### Instructions for the task
Could you pull out, word for word, the part of the music write-ups below that opens with the words containing "At their peak, Growing" and closes with "totally fucking immense."?

*** Exercise passage ***

On "Casino Lisboa," Dirty Beaches makes one of the dirtiest combinations of funk, post-punk and lo-fi muck imaginable. It feels like a nightmare set in a hellish club where everyone is dressed in leather and drinking brown fog. It's also oddly danceable – try to resist.
On "Battle Funk," New York psychedelic warriors NYMPH return to provide a set of freak explosions, mountainous crescendos, Afrobeat extensions and pointillist guitar dots. It's crazy but it all feels intensely spiritual as the track glides around in a tangled cluster in sync with the noise-weapon vocals of Eri Shoji. Some mind expansion necessary, but the payoff is worth it.
Even at its barest moments, Julianna Barwick's music is just utterly beautiful. With little more than layered voices and ambient instrumentation, it's emotionally immense yet also escapist in a unique, gut-wrenching way. Her new LP, Nepenthe, is out August 20 on Dead Oceans, and your first taste is the mountainous aural xanax of "Forever." Listen and preview the album with the teaser above.
From a deadpan joke in his film Coffee And Cigarettes, Jim Jarmusch has turned his iconic dialogue into a rumbling post-rock band called SQÜRL. On "Pink Dust," he shows it legitimately rules, too. The song is a psychedelic mountain with huge, patient guitars and drums just as gigantic. Similar to instrumentals on the soundtrack to The Limits Of Control – where this formation made its first appearance – this track is a natural electric atmosphere to get lost within.
Drifters/Love Is The Devil, the new two-for-one from Dirty Beaches, covers a lot of ground. It's gut-wrenching, disconcerting and still hypnotic enough to throw waves of nostalgia and melancholy right in your face. "Landscapes In The Mist" closes out Drifters and functions as a bridge to the dronier, ultra-sad instrumentals contained within the second record. It sounds like a dying jazz band tuning-up while you pull away from shore on a barge.
At their peak, Growing were the best live band in New York City. For years, they exploded power supplies and made concert-goers all tearful with nothing more than two guitars, a penchant for razory drones and some brain-splitting rhythms. Quiet since 2010, we finally have something new from one-half of the duo. Check out "Bender" - a cut from Kevin Doria's solo joint Total Life. It's totally fucking immense.

*** Data below ***

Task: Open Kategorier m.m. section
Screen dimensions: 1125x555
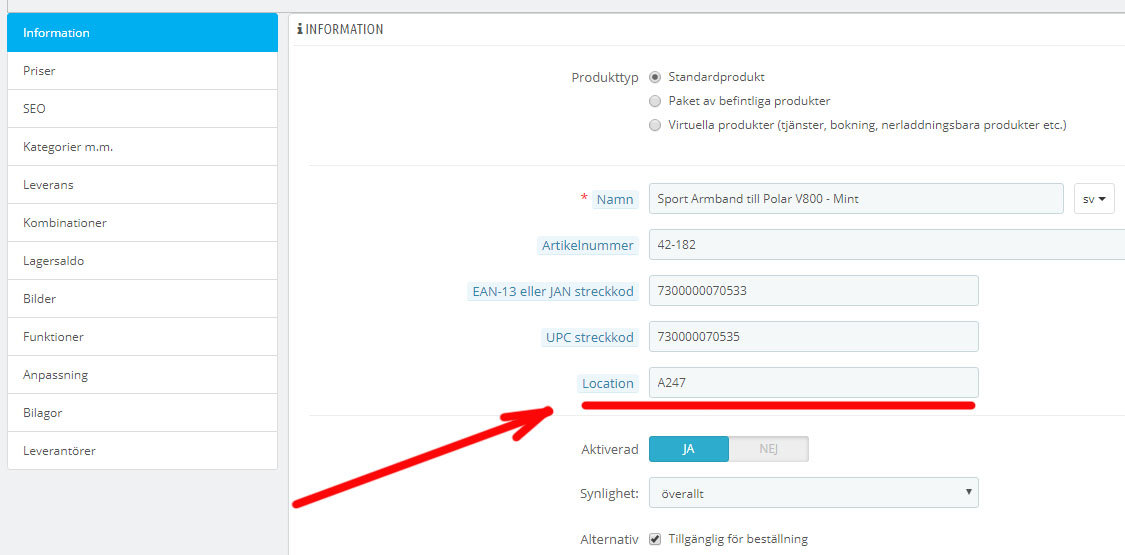Action: coord(142,147)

***

### Task solution
At their peak, Growing were the best live band in New York City. For years, they exploded power supplies and made concert-goers all tearful with nothing more than two guitars, a penchant for razory drones and some brain-splitting rhythms. Quiet since 2010, we finally have something new from one-half of the duo. Check out "Bender" - a cut from Kevin Doria's solo joint Total Life. It's totally fucking immense.